He turned. It sounded as though she was somewhere below him, but looking over the railing he could see no one, just the snowy plaza, its trees bare of leaves. He started walking back to the stairs. On the way he happened to notice that the doors to the other apartments were not iced over as the Yagamis' had been. For some reason, it made him uncomfortable.
Finally he reached ground level, and looked around for Nat-chan.
"Daisuke. Daisuke!"
The voice was faint and far, but he knew instinctively which direction to go in order to follow it.
"Come, Daisuke. Come…"
Before long he had broken into a run, slipping every now and again on patches of ice or slick snow, but managing to stay on his feet. Wind stung his face and ears. He had no idea where he was headed, and wouldn't be able to remember afterwards just what route he took. All sense of time left him. He may have run for hours, or ages, or mere moments before he had come up against what he knew was his destination.

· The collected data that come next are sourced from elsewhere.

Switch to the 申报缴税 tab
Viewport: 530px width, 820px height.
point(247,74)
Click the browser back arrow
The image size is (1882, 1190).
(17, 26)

He didn't recognize this part of Odaiba, assuming he was still in Odaiba. He stood on a windswept city street, and in front of him was a door, the glass front iced over, but the handle unfrozen. He couldn't hear Nat-chan's voice anymore, but he knew, somehow, that she was waiting for him beyond the door.
He grasped the handle with one gloved hand and pulled. At first it wouldn't come; there was ice around the frame, but with another tug he was able to pull it free. It was dark inside. Daisuke stepped in, but couldn't find a light switch anywhere near the door. The place appeared to be empty. The moonlight from the street failed to reveal any furniture.

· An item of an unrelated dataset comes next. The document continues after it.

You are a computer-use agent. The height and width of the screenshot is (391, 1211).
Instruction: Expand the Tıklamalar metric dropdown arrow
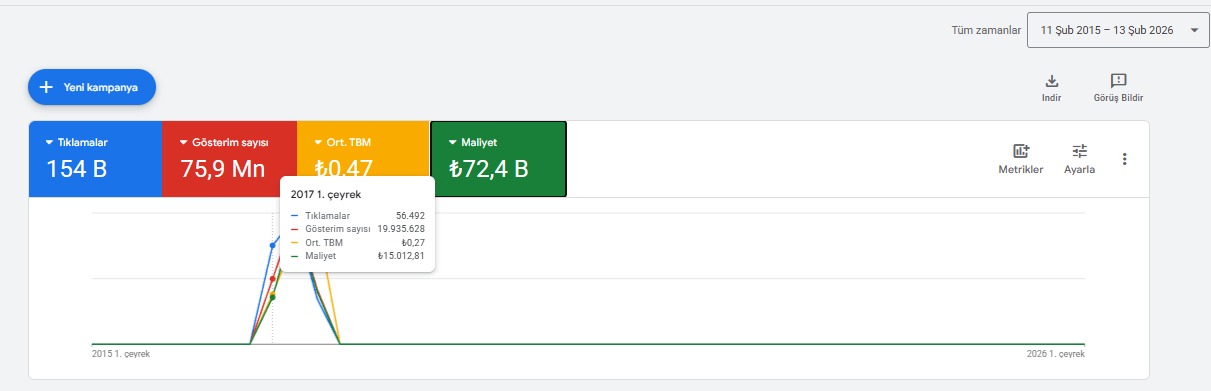(x=50, y=142)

"Nat-chan?" Daisuke asked the emptiness. In here he was out of the wind, but the temperature hadn't risen at all. "Nat-chan?" He was growing impatient with the silence and the cold. He rushed forward, farther into the room. "Nat-chan! Where are you?"
This time he got an answer, though not the one he had been hoping for. Behind him, the open door slammed shut. He started and turned around to absolute blackness, as if the door were no longer translucent. For the first time it occurred to him that he may have walked into a trap. He tried to retrace his steps through the cold dark, but couldn't find the door, or a wall, or anything to dispel the emptiness and desolation of the place.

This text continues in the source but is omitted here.